Stored items
****

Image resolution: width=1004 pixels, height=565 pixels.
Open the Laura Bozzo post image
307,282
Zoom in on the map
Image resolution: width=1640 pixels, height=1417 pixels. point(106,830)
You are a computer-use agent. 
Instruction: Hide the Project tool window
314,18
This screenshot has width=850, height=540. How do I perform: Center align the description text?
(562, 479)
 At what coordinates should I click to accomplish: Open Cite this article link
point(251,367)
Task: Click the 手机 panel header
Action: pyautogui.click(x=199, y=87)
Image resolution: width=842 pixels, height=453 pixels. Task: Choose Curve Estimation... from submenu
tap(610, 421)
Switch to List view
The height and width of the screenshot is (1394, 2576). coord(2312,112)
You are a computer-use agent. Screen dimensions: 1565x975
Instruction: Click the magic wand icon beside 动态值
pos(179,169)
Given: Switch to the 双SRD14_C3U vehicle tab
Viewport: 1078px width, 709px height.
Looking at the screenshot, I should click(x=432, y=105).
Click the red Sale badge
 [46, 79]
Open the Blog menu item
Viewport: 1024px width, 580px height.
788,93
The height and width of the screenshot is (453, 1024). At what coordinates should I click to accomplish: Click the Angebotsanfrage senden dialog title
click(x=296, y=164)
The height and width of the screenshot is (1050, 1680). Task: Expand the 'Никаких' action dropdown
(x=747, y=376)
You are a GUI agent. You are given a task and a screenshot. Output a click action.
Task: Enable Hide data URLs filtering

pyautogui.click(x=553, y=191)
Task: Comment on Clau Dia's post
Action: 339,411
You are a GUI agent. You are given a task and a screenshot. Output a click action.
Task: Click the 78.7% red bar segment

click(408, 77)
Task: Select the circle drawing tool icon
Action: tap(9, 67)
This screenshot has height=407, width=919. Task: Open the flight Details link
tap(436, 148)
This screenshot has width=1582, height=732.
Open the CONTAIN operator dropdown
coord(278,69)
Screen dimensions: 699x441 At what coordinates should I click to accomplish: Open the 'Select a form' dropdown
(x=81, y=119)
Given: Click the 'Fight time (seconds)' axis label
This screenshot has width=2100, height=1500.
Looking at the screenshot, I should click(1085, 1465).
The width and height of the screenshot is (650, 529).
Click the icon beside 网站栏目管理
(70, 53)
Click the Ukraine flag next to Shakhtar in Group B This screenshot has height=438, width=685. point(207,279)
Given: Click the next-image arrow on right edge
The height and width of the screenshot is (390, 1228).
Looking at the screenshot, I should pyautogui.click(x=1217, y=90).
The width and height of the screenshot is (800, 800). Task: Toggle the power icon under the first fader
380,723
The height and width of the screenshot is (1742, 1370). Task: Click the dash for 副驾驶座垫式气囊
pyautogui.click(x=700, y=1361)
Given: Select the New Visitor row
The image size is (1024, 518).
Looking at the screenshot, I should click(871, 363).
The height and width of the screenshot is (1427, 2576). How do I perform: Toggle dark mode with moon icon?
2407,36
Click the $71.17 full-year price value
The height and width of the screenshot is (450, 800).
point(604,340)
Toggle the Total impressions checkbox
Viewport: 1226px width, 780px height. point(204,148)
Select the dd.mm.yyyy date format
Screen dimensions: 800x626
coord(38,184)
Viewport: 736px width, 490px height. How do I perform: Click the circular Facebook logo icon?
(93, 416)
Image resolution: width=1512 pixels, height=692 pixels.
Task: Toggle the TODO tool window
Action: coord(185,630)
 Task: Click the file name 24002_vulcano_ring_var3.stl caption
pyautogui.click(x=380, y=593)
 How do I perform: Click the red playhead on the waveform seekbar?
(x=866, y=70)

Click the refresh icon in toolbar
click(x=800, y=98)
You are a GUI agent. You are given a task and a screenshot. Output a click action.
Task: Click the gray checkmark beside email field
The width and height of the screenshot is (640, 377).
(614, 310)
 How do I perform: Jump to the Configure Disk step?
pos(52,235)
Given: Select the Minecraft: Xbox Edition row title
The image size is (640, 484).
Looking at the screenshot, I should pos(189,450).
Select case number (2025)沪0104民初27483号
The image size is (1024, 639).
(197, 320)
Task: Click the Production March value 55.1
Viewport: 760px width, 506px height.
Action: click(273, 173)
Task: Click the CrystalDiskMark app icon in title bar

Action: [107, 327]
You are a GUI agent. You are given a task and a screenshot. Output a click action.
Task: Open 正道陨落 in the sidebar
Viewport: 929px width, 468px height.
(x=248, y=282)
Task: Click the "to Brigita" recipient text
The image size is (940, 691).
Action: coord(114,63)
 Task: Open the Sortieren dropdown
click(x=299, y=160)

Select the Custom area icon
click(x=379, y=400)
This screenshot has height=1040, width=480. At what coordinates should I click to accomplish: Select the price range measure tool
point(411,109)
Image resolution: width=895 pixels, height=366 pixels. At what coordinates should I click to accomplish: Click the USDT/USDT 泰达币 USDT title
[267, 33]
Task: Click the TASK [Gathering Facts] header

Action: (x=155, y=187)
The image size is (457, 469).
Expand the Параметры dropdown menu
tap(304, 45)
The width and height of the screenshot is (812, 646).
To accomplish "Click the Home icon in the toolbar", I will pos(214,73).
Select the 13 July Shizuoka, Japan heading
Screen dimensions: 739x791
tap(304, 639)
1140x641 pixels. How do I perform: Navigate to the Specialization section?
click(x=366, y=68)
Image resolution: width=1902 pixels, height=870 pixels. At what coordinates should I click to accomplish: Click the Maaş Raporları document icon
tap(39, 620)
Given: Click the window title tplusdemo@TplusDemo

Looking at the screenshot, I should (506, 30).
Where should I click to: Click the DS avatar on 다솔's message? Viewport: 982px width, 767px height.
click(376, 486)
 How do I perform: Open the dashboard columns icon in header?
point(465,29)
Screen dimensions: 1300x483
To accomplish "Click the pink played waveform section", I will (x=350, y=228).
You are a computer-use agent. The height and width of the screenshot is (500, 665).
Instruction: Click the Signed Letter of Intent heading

****

Exercise brief
In the data above, retype exactly and only the lines between the one holding "Task: Click the TASK [Gathering Facts] header" and the one holding "Select the 13 July Shizuoka, Japan heading", inclusive.

Exercise result
Task: Click the TASK [Gathering Facts] header

Action: (x=155, y=187)
The image size is (457, 469).
Expand the Параметры dropdown menu
tap(304, 45)
The width and height of the screenshot is (812, 646).
To accomplish "Click the Home icon in the toolbar", I will pos(214,73).
Select the 13 July Shizuoka, Japan heading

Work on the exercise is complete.